PorNoor BazmiNoor Bazmi
Tempo de leitura: 2 minutos
A inteligência artificial domina a visão da Amazon, já que "praticamente não há nenhuma parte da empresa que não seja afetada", afirma o chefe da AGI
  • A inteligência artificial é utilizada em todas as áreas da Amazon, incluindo seu departamento de computação em nuvem, robôs nos armazéns e a Alexa.
  • O chefe da área de Inteligência Artificial Geral (AGI) da Amazon não acredita que a IA possa reduzir o poder computacional dos modelos de código aberto.
  • A Amazon não sente a pressão do modelo de IA chinês e está "adotando quaisquer tendências e tecnologias que sejam boas do ponto de vista do cliente"

Vishal Sharma, vice-dent de Inteligência Artificial Geral (AGI) da Amazon, afirmou na segunda-feira, durante o Mobile World Congress em Barcelona: "Dificilmente existe uma parte da empresa que não seja afetada pela IA."

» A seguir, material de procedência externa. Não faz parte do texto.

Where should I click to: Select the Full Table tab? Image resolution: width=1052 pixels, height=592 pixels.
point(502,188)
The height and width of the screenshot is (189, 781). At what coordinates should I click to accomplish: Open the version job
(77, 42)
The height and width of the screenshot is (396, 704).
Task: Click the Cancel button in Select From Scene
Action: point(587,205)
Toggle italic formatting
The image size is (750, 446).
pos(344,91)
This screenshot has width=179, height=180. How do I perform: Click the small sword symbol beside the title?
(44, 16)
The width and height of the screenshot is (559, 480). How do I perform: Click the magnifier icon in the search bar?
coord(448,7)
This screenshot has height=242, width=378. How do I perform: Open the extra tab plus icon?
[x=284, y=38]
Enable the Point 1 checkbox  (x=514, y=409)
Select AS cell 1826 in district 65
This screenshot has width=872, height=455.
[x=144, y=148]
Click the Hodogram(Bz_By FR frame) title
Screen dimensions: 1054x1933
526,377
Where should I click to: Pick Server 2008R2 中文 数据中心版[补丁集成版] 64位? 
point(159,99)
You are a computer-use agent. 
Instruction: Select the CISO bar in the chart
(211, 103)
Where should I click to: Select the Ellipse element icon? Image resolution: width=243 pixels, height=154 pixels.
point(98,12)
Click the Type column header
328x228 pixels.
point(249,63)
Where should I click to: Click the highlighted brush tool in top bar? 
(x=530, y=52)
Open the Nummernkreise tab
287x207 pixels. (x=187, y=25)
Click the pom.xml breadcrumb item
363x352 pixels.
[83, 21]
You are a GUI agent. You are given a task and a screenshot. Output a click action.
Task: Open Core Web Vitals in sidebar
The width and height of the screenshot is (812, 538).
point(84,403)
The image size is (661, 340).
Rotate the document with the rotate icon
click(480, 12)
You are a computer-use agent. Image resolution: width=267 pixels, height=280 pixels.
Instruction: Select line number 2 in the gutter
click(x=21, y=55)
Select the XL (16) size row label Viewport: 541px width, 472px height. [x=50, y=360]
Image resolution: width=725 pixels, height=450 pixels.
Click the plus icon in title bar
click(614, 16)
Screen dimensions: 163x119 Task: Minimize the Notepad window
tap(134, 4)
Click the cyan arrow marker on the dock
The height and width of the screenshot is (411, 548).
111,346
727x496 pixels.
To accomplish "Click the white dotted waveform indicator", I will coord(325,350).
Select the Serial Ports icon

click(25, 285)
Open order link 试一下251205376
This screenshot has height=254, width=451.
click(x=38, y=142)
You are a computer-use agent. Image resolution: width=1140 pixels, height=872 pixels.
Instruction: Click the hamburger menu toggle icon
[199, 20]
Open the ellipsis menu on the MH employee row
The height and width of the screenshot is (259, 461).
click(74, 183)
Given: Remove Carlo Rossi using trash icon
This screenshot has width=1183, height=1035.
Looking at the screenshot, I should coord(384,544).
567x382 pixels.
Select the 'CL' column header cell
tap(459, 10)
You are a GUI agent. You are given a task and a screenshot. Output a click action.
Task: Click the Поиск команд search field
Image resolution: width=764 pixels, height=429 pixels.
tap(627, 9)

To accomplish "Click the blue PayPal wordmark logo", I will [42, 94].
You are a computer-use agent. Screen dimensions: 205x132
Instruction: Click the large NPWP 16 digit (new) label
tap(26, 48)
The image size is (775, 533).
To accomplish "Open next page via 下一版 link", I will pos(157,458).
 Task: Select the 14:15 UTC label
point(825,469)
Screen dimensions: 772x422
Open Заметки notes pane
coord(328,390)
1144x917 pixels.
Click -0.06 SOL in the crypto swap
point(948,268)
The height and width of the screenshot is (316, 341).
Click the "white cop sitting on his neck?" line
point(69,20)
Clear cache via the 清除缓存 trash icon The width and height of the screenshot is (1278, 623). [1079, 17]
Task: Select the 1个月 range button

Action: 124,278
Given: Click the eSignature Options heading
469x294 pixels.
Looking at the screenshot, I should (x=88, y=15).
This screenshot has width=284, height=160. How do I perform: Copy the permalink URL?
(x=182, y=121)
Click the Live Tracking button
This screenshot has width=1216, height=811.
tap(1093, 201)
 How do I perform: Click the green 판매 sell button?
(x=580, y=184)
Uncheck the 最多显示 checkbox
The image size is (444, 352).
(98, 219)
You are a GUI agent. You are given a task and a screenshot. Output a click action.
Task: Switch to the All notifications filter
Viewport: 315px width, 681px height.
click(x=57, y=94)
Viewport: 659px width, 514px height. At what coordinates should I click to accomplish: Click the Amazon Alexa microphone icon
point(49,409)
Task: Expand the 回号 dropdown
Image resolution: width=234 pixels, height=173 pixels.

Segundo uma reportagem, Sharma anunciou no palco da conferência que a Amazon está usando seus próprios modelos de IA em diferentes partes da AWS, incluindo seu departamento de computação em nuvem, robôs nos armazéns e a Alexa.

Ele disse que a Amazon tem "cerca de 750 mil robôs agora, e eles fazem de tudo, desde selecionar produtos até operar sozinhos dentro do armazém"

Alexa continua sendo o produto de IA mais popular que existe. Sharma enfatizou que não há nenhuma área da Amazon que não tenha sido transformada pela IA.

Mike Butcher, do TechCrunch, e Vishal Sharma, da Amazon, sentados no palco do Mobile World Congress
Mike Butcher, do TechCrunch, e Vishal Sharma, da Amazon, sentados no palco do Mobile World Congress. Fonte: TechCrunch

Em dezembro de 2024, a AWS anunciou o Nova, que inclui quatro modelos diferentes de geração de texto com IA.

Esses modelos são testados de acordo com padrões públicos e em diferentes casos de uso, já que “não existe uma solução única”, acrescentou Sharma. Alguns casos de uso envolvem tarefas de geração de vídeo, enquanto tarefas específicas adequadas para modelos semelhantes à Alexa precisam ser altamente confiáveis ​​e rápidas. Sharma afirmou que os modelos semelhantes à Alexa “não conseguem alucinar 'destrancar a porta dos fundos'”

O chefe de Inteligência Artificial Geral (AGI) da Amazon negou que os novos modelos de IA possam reduzir o poder computacional

Segundo o chefe da área de Inteligência Artificial Geral (AGI) da Amazon, reduzir o poder computacional em modelos de código aberto menores não é uma possibilidade. Ele afirmou: "À medida que você começa a implementá-la em diferentes cenários, precisa de cada vez mais inteligência."

Sharma afirmou que a plataforma Bedrock da Amazon permite que diferentes empresas e usuários experimentem diversos modelos de IA de acordo com suas necessidades. Isso inclui também o DeepSeek, da China. Além disso, a empresa firmou uma parceria com a Anthropic, investindo US$ 8 bilhões na construção de um enorme cluster de computação de IA, utilizando seus chips Trainium 2.

Recentemente, Elon Musk lançou o Grok 3 da xAI por meio de um data center central em Memphis, que contém 200.000 GPUs. Sobre a necessidade de tamanha capacidade computacional, Sharma afirmou: "A computação continuará sendo um tema relevante por muito tempo."

A Amazon está aberta a incluir outros modelos de IA na AWS

Vishal Sharma afirmou que a Amazon não sente pressão em relação aos modelos de código aberto emergentes da China e não se importa em usá-los, como o DeepSeek, na AWS. Ele acrescentou: "Estamos abertos a adotar quaisquer tendências e tecnologias que sejam boas do ponto de vista do cliente."

Ele disse que a Amazon vem trabalhando nessa tecnologia há 25 anos. "Se você observar algo como a Alexa, verá que existem cerca de 20 modelos diferentes de IA em execução na Alexa."

Além disso, ele evitou comentar muito sobre a posição das empresas europeias em relação à IA nas atuais questões geopolíticas com os Estados Unidos.

Ele disse que é “muito difícil para mim prever” e que está fora de sua “área de especialização”. Acrescentou: “O que posso dizer é que a inovação tecnológica responde a incentivos”, sugerindo que algumas empresas poderiam considerar mudar suas estratégias.